# Using BERT on the Germeval Task 2017

## Subtask A) Relevance Classification

_This Code provides the minimal functionality for setting up the training of a binary classification task using the __simpletransformers__ module._

# 1. Setup

Add a GPU by going to the menu and:

`Edit 🡒 Notebook Settings 🡒 Hardware accelerator 🡒 (GPU)`

In [None]:
import tensorflow as tf

# GPU device name.
device_name = tf.test.gpu_device_name()

# The device name should look like the following:
if device_name == '/device:GPU:0':
    print('Found it at: {}'.format(device_name))
else:
    raise SystemError('GPU device not found')

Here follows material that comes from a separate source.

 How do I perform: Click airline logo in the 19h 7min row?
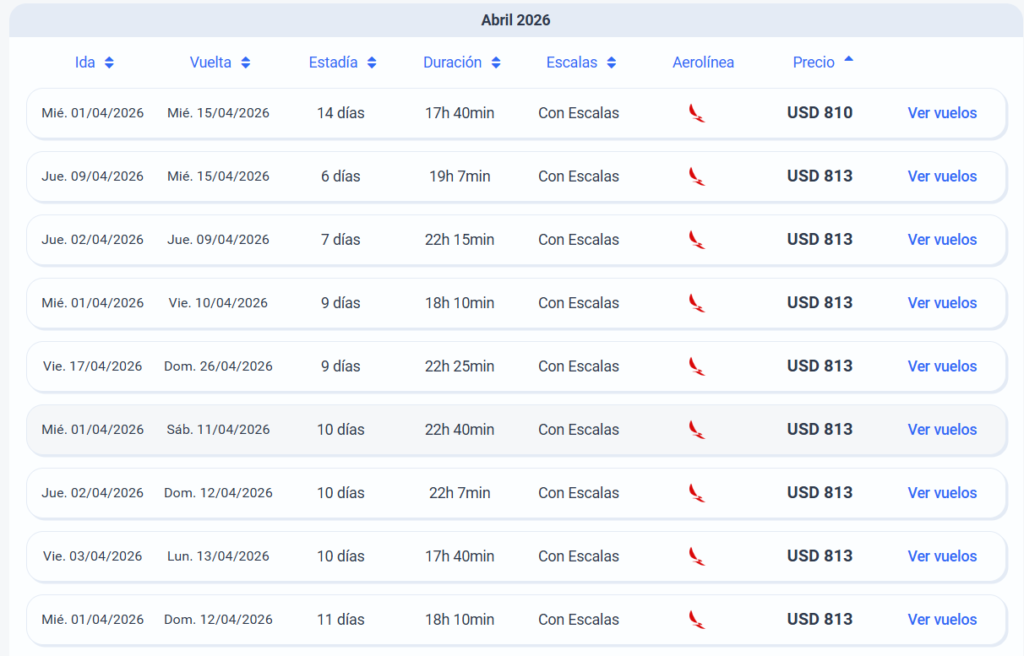tap(697, 176)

In order for torch to use the GPU, we need to identify and specify the GPU as the device.

In [None]:
import torch

if torch.cuda.is_available():    
    device = torch.device("cuda")
    print('GPU:', torch.cuda.get_device_name(0))
else:
    print('No GPU available, using the CPU instead.')
    device = torch.device("cpu")

In [None]:
!nvidia-smi

## 1.2. Install the [simpletransformers](https://github.com/ThilinaRajapakse/simpletransformers) module alongside with [apex](https://github.com/NVIDIA/apex)  


In [None]:
!pip install simpletransformers

In [None]:
%%writefile setup.sh

git clone https://github.com/NVIDIA/apex
pip install -v --no-cache-dir --global-option="--cpp_ext" --global-option="--cuda_ext" ./apex

In [None]:
!sh setup.sh

# 2. Load the data

Go to the [Germeval 2017 homepage](https://sites.google.com/view/germeval2017-absa/data
) and download the _train.tsv_ and the _dev.tsv_ data sets.

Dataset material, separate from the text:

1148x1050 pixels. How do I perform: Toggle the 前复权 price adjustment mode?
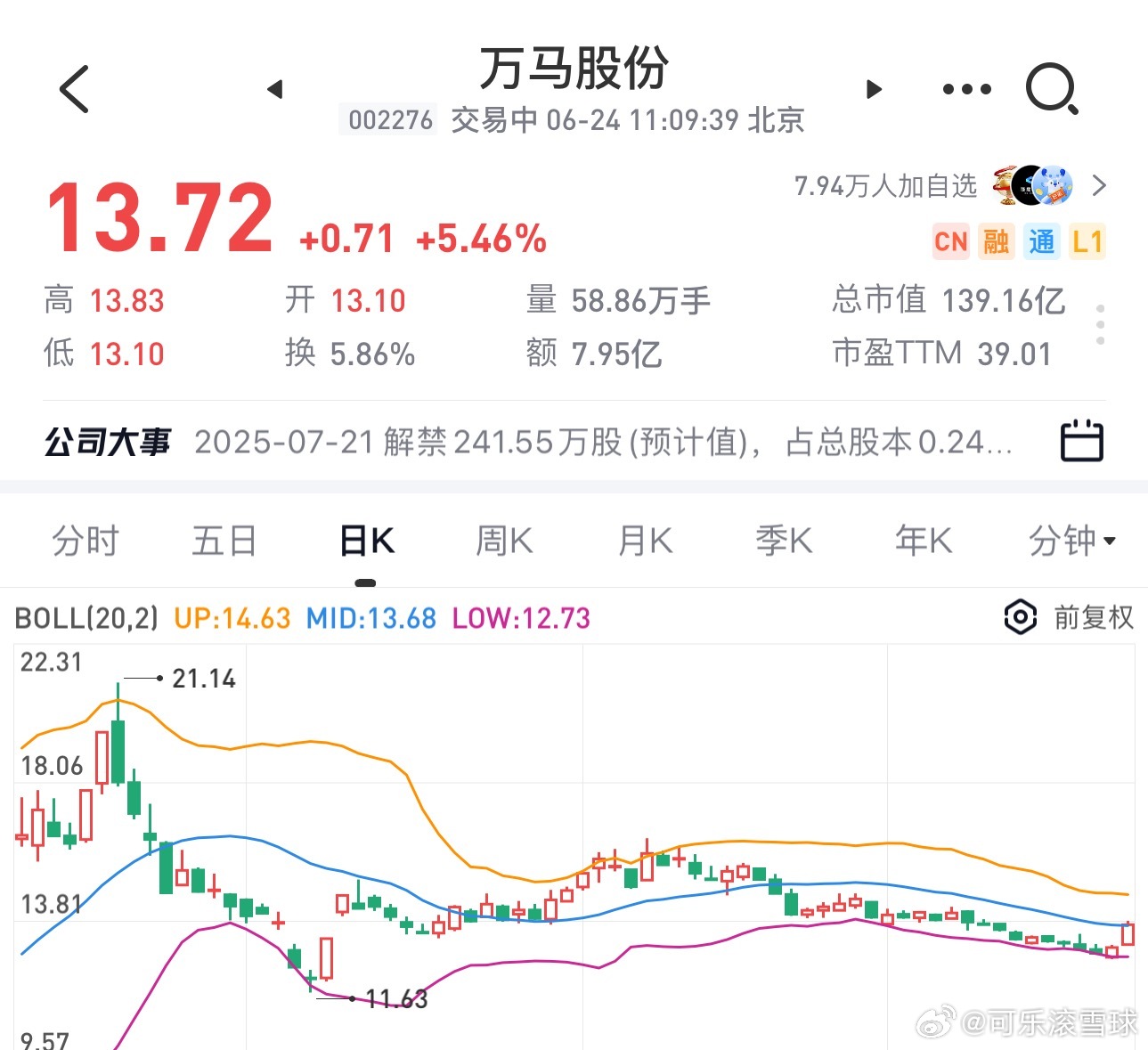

We will use _train.tsv_ for training and validation set, while _dev.tsv_ will serve as a held out test set in this case.

## 2.1. Upload to colab

Use the following command to open a window where you can upload the files to colab.

In [None]:
from google.colab import files
uploaded = files.upload()

## 2.2. Preparation

We'll use pandas to prepare the training set and look at a few of its properties.

In [None]:
import pandas as pd
import numpy as np

# Load the dataset into a pandas dataframe.
df = pd.read_csv("./train_v1.4.tsv", 
                 delimiter = "\t", 
                 header = None, 
                 names = ["id", "text", "relevance", "sentiment", "aspect:polarity"])
df["labels"] = np.where(df["relevance"] == True, 1, 0)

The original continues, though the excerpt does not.